08 April 2009

Spring Break; The Point Is...

Spring recess is about to start. I can't wait. I warned my students, especially the freshmen in my composition class, that there will be less than a month of classes when we return from this recess. And, of course, there will be only about 2-1/2 months until my surgery.

Speaking of freshmen...Yesterday it seemed as if I were having a class reunion with the ones I taught last semester. I was bumping into them everywhere I turned. I didn't mind in the least: I had some really nice students, and they know that as long as I'm there, they have someone they can talk to about school or unrelated topics.

I could tell that at least one of them has been having a rough time this semester. She had a rough time last semester, too, although she did well in my class. I'm guessing that she did well in her other classes, too. But a lot of people can't get past her appearance: She's very overweight and has a harelip.

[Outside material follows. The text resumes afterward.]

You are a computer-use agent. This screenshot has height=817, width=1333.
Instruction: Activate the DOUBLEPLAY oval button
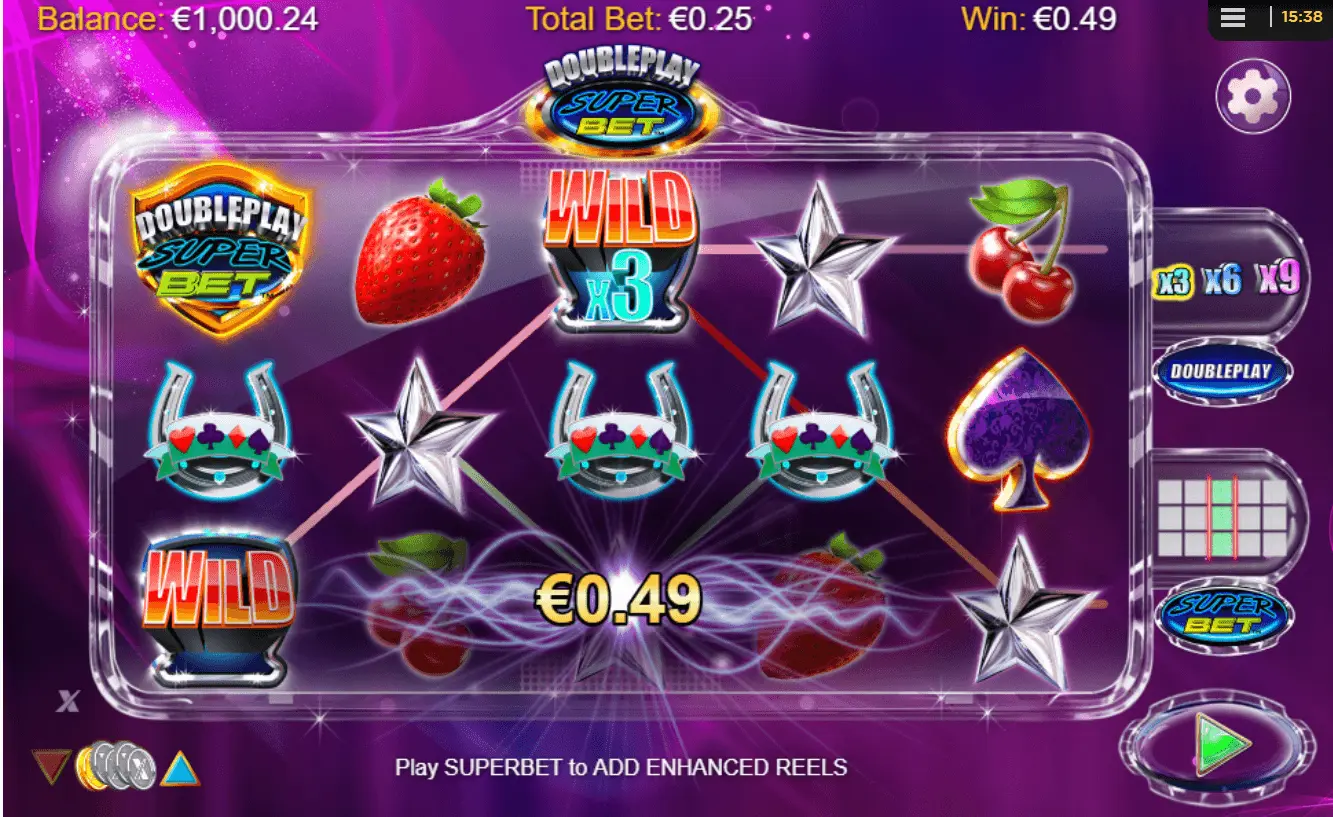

I won't say, "But, she's a nice person" or anything like that. It happens that she is a very nice person. I also wouldn't say she's naive. She just doesn't act as if people have treated or will treat her badly: She simply doesn't have it in her to do bad things to other people, so she isn't looking for evil and wrongdoing in other people.

Sometimes I'd like to be like that. Sometimes I feel like the inverse of that: I will do what I do whether other people think it's wrong or right. And I usually do the most ethical thing I can for someone, but not because it's ethical or because I'm thinking about whether it or anything else I've done is right or wrong. Rather, I'll do the ethical thing because there just isn't anything else anymore to do.

There came a point, for me, when "right" and "wrong"--other people's notion of it, anyway--no longer mattered; I didn't have any reason or desire to continue in any other way. The point of life--one's own life, anyway--is not victory or moral certitude or approval of same from others. It's also not victory, conquest or accumulation. Rather, life is about, well, life and living it. As far as I can tell, there is no other justification for life than to live.

Ditto for my surgery. I am doing it only because I want to live and, of course, be happy. I can explain how I felt or talk about how I lived with my conflict over who I am, and that my reasons for my gender transition are spiritual. But the bottom line is that I'm doing the surgery only to allow me to live, in some fashion at least, as the person I am.

And now I am going to bed because, well, I want to sleep--for now, anyway.